We are following Ollama's design, but not verbatim due to apps being sandboxed.

Phones are resource-constrained, we saw significant battery overhead with in-process HTTP listeners so we stuck with simple stateful isolates in Flutter and exploring standalone server app others can talk to for React.

For model sharing with the current setup:

iOS - We are working towards writing the model into an App Group container, tricky but working around it.

Android - We are working towards prompting the user once for a SAF directory (e.g., /Download/llm_models), save the model there, then publish a ContentProvider URI for zero-copy reads.

We are already writing more mobile-friendly kernels and Tensors, but GGML/GGUF is widely supported, porting it is an easy way to get started and collect feedback, but we will completely move away from in < 2 months.

Anything else you would like to know?

  • How does writing a model into an App Group container enable your framework to enable an app to enable a local LLM server that 3rd party apps can make calls to on iOS?[^1]

    How does writing a model into a shared directory on Android enable a local LLM server that 3rd party apps can make calls to?[^2]

    How does writing your own kernels get you off GGUF in 2 months? GGUF is a storage format. You use kernels to do things with the numbers you get from it.

    I thought GGUF was an advantage? Now it's something you're basically done using?

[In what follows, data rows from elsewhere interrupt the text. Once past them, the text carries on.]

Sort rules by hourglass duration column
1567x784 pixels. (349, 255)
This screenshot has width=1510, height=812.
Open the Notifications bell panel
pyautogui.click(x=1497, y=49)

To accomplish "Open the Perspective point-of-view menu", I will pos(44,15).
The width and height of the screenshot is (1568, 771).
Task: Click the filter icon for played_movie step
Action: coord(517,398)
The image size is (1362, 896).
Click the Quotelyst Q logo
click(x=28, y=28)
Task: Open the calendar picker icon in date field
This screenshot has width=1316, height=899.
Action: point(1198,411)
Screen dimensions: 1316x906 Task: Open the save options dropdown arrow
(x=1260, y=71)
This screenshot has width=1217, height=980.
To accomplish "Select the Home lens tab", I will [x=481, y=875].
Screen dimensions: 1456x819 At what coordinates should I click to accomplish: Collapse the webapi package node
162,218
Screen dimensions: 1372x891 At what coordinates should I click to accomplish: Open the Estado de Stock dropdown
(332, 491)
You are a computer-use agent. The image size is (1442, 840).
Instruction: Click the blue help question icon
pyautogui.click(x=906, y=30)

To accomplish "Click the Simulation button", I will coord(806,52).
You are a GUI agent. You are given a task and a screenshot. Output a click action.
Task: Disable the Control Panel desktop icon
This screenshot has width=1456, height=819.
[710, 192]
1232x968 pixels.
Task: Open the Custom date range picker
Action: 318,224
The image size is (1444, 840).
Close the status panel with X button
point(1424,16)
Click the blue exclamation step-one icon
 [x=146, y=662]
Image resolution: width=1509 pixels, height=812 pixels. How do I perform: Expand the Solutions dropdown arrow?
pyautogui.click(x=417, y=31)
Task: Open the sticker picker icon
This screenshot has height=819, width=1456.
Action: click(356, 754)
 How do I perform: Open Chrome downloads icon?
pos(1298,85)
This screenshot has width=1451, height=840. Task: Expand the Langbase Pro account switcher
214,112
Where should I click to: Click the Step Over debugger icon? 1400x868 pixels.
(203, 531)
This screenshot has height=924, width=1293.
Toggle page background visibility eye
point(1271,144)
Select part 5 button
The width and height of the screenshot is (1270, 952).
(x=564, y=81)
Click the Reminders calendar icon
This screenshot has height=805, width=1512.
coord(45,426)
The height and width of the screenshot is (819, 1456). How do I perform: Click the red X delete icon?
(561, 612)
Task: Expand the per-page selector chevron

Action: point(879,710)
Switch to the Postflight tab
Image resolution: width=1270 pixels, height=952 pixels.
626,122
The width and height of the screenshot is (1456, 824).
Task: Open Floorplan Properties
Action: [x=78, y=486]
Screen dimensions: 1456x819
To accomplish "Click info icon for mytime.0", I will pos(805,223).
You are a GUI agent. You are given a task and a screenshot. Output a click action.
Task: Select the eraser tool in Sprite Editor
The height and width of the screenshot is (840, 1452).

    I don't think you should continue this conversation. As easy it as it is to get your work out there, it's just as easy to build a record of stretching truth over and over again.

    Best of luck, and I mean it. Just, memento mori: be honest and humble along the way. This is something you will look back on in a year and grimace.

    [^1] App group containers only work between apps signed from the same Apple developer account. Additionally, that is shared storage, not a way to provide APIs to other apps.

    [^2] SAF = Storage Access Framework, that is shared storage, not a way to provide APIs to other apps.